Description of the task >> Of all the lines in the entries below, give again exactly those starting at the line containing "MS NET (550, 2354)" and ending at the line containing "Webportale & Apps (581, 2383)", both ends included, and no others.

Data excerpts >>
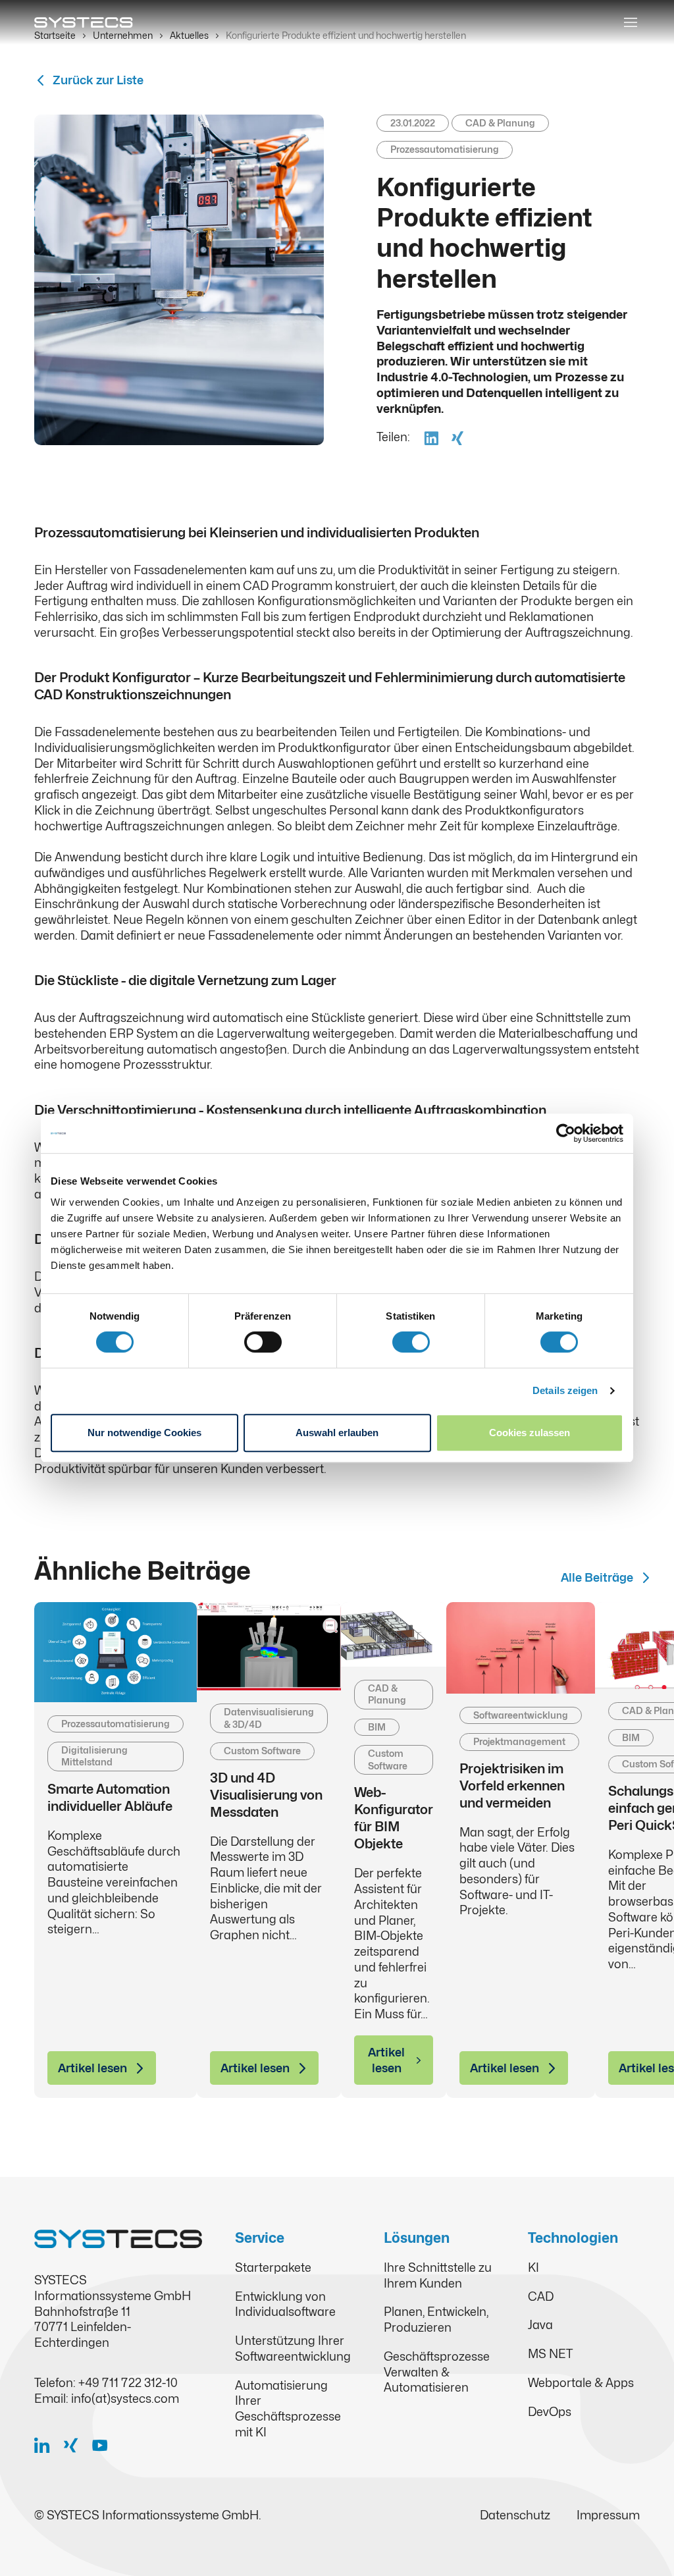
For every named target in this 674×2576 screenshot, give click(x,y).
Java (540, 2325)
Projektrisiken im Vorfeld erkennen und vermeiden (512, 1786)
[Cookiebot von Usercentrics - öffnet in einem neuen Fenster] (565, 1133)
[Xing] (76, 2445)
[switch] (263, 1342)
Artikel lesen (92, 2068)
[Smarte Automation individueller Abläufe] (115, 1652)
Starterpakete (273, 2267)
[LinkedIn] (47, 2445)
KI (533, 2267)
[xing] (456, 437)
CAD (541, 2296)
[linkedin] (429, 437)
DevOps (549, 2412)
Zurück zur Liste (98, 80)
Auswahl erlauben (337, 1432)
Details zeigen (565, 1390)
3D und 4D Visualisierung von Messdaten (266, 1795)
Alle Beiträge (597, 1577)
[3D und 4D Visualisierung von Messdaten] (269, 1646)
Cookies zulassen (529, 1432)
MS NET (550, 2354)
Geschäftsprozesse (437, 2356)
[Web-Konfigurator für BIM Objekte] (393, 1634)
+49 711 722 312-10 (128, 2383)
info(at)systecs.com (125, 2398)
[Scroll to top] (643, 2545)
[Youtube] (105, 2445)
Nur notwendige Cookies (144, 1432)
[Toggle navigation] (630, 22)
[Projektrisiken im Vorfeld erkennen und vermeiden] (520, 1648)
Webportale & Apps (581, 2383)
...
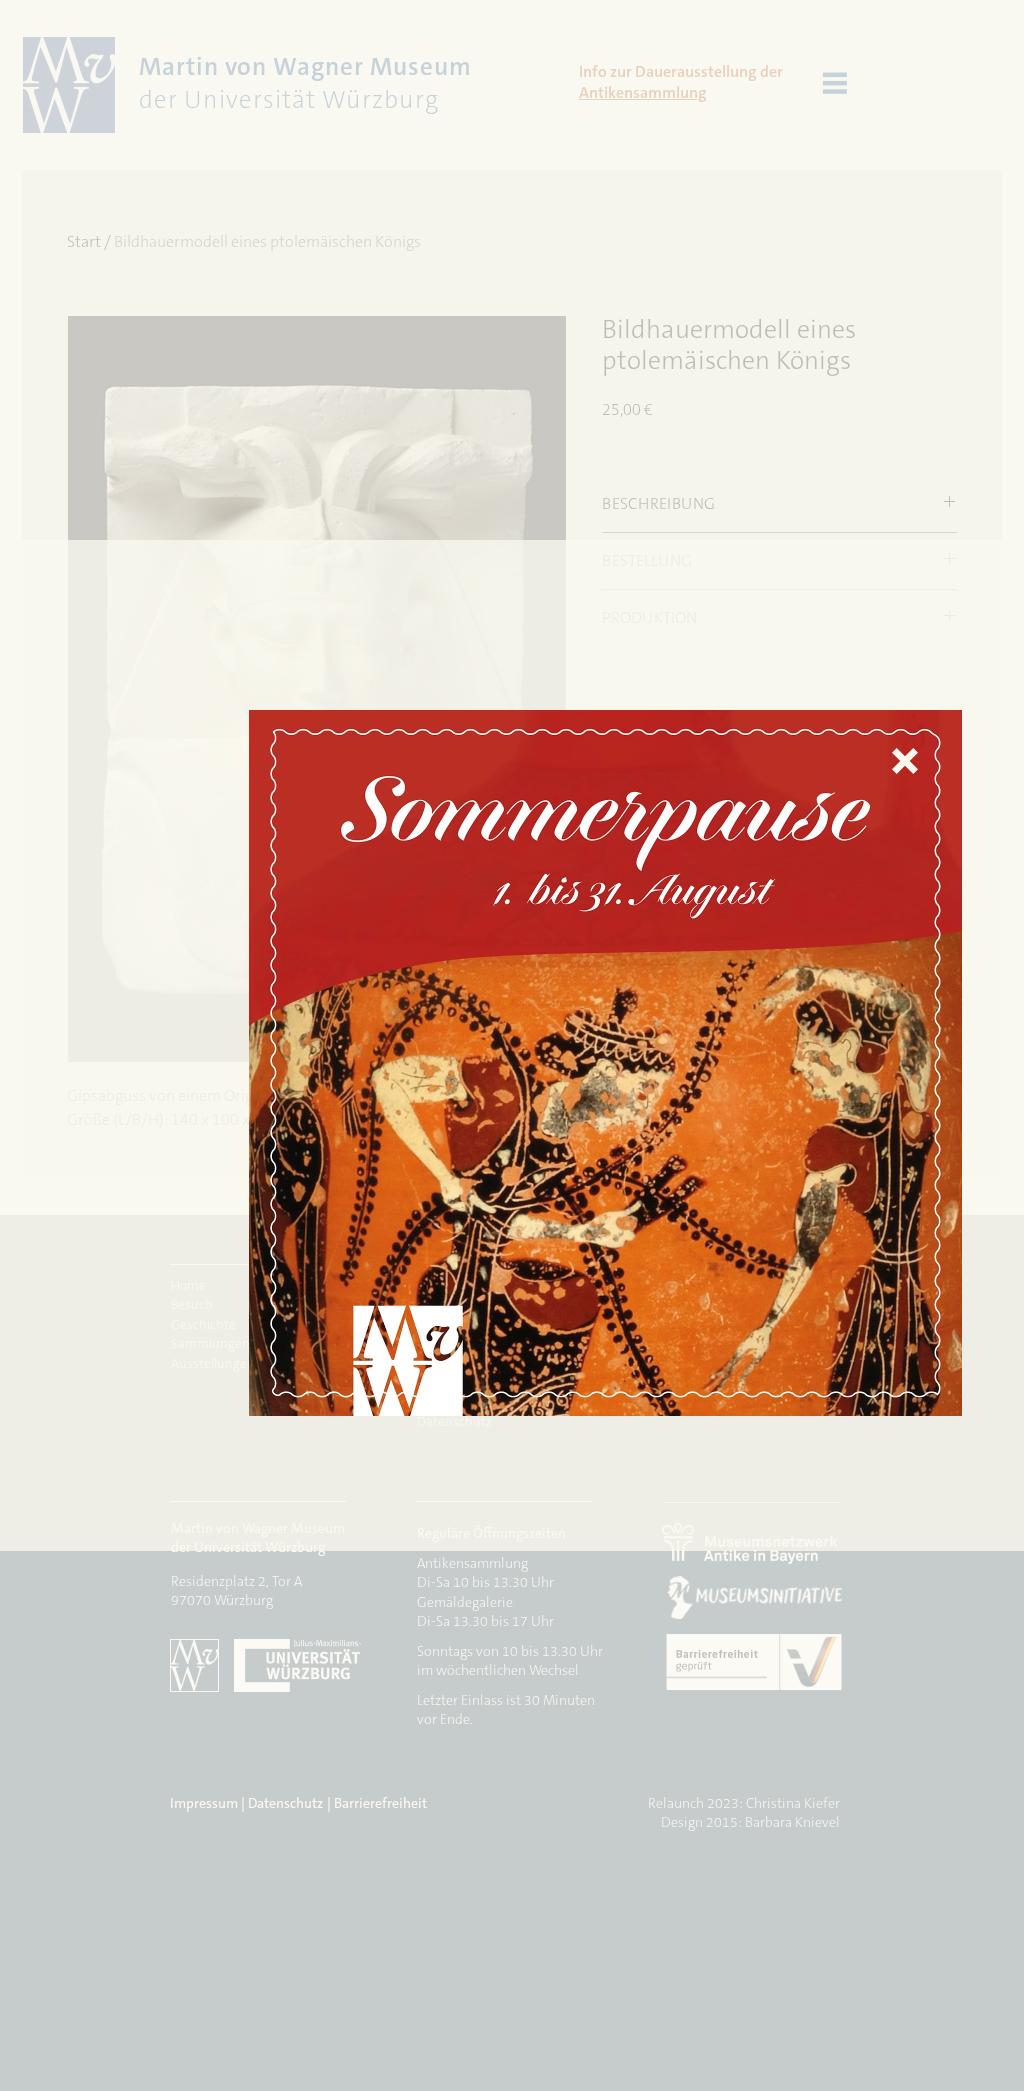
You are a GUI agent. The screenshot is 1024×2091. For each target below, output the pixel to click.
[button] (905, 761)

Result for this task >>
MS NET (550, 2354)
Geschäftsprozesse (437, 2356)
[Web-Konfigurator für BIM Objekte] (393, 1634)
+49 711 722 312-10 (128, 2383)
info(at)systecs.com (125, 2398)
[Scroll to top] (643, 2545)
[Youtube] (105, 2445)
Nur notwendige Cookies (144, 1432)
[Toggle navigation] (630, 22)
[Projektrisiken im Vorfeld erkennen und vermeiden] (520, 1648)
Webportale & Apps (581, 2383)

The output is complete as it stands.